There used to be (and may still be) a great feature in the science-based humor magazine Journal of Irreproducible Results (later the Annals of Improbable Research) called “Elegant Results,” written by Alice Shirell Kaswell (possibly a pseudonym, since each issue’s mug shot featured a different person under the same mousy blonde wig). The writer scoured beauty and fashion magazines such as Elle or Cosmopolitan for ads or stories about various beauty products and summarized them as if they were scientific papers from peer-reviewed journals.
Does anyone do something like this for real? To the best of my knowledge, there is no regularly appearing resource that examines claims made about makeup and health products with a skeptical eye. Consumer Reports has run occasional articles about specific products, and many news sources have “this vs. that” product comparisons.
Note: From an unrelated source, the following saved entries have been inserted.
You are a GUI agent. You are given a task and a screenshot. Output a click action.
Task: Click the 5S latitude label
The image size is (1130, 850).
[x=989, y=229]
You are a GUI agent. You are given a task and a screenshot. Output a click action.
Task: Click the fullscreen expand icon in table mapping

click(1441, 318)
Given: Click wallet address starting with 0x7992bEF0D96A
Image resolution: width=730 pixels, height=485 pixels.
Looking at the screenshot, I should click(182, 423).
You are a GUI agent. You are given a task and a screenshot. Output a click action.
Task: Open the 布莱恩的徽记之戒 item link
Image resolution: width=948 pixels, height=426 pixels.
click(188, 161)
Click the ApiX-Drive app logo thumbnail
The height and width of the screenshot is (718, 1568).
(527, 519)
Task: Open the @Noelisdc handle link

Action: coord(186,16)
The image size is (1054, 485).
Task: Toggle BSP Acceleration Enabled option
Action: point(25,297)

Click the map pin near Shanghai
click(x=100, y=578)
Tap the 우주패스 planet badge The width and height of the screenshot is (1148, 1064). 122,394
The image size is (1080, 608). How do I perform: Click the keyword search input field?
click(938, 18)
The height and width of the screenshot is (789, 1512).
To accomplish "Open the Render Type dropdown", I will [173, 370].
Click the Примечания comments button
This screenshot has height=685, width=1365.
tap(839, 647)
But I don’t see the kind of regular analysis that’s given to Scientologists, antivaxers, creationism, or cryptozoology in the skeptical press.
This is a shame. I took an informal, unscientific poll of my Facebook friends, and found that a broad majority of them learned how to buy and use makeup and a skin care regime from relatives or friends, or mass media, when they were adolescents. If my Facebook friends are reflective of the population at large (and full disclosure, I have no reason to think they are), those aren’t learning conditions that foster a critical approach to the material. “Old wives tales” got their name for a reason.
The cosmetics industry is a $170 billion a year business, and there are uncountable numbers of magazines, television shows, radio ads, and billboards telling us about magical chemicals that can make us all younger, fitter, better-looking, and have glowier skin.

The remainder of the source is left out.